KIGALI, Feb. 19 (Xinhua) -- Rwanda has said that it questions "the ability of the United States to serve as a credible mediator in the Great Lakes Region."

The Rwandan Ministry of Foreign Affairs and International Cooperation said on Sunday that a statement issued by the U.S. Department of State the previous day "fundamentally distorts" realities on the conflicts in the eastern Democratic Republic of the Congo (DRC).

The U.S. statement "stands in puzzling contradiction with the substance and tone of the confidence-building process initiated by the U.S. Director of National Intelligence in November 2023, which created a productive framework for de-escalation," the Rwandan foreign ministry statement said.

"Rwanda will seek clarification from the U.S. government to ascertain whether its statement represents an abrupt shift in policy, or simply a lack of internal coordination," the statement said.

The Rwandan foreign ministry was responding to a U.S. State Department statement on Saturday that "strongly condemns the worsening violence in the eastern Democratic Republic of the Congo (DRC) caused by the actions of the Rwanda-backed, U.S.- and UN-sanctioned M23 armed group, including its recent incursions into the town of Sake."

"This escalation has increased the risk to millions of people already exposed to human rights abuses including displacement, deprivation, and attacks," the U.S. statement said. "We call on M23 to immediately cease hostilities and withdraw from its current positions around Sake and Goma and in accordance with the Luanda and Nairobi processes."

Goma is the capital of the DRC's North Kivu Province.

"The United States condemns Rwanda's support for the M23 armed group and calls on Rwanda to immediately withdraw all Rwanda Defense Force personnel from the DRC and remove its surface-to-air missile systems, which threaten the lives of civilians, UN and other regional peacekeepers, humanitarian actors, and commercial flights in the eastern DRC," the State Department statement said.

"We call on the government of the DRC to continue to support confidence-building measures, including ceasing cooperation with the Democratic Forces for the Liberation of Rwanda (FDLR), an armed group named as a 'negative force' by regional bodies and the government of the DRC, and which exposes the civilian population to risk," the U.S. statement added.

Rwanda, in its statement on Sunday, said it considers the FDLR as a terrorist group whose elements are linked to the 1994 genocide, when about 1 million people, mostly of the Tutsi community and moderate Hutus, were killed by Hutu extremists in a span of 100 days.

"It was the U.S. Department of State which in December 2001 added FDLR -- then known as 'ALIR a.k.a. Interahamwe, ex-FAR' -- to the Terrorist Exclusion List under the provisions of the Patriot Act, after the group murdered, and in some cases raped, eight Western tourists in Bwindi, Uganda, including two Americans," the Rwandan foreign ministry statement said.

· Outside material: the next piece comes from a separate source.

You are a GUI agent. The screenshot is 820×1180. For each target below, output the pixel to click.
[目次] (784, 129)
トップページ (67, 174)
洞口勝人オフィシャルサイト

"To characterize this genocidal and terrorist outfit merely as 'an armed group named as a 'negative force' by regional bodies and the government of the DRC' is a shocking and cynical act of realpolitik, which calls into question the ability of the United States to serve as a credible mediator in the Great Lakes Region," the statement said.

Rwanda, which has consistently denied accusations that it supports M23 rebels, said the U.S. statement "fundamentally distorts realities" in relation to the conflict in the eastern DRC.

It said that ensuring FDLR demobilization and repatriation to Rwanda is "a non-negotiable requirement to protect Rwanda's territorial integrity."

Since the first week of this month, amid mass displacements, 15 civilians have been killed and 29 injured following fresh fighting around Goma and Sake town, the United Nations High Commissioner for Refugees (UNHCR) said last week. About 135,000 internally displaced persons have fled Sake town to Goma.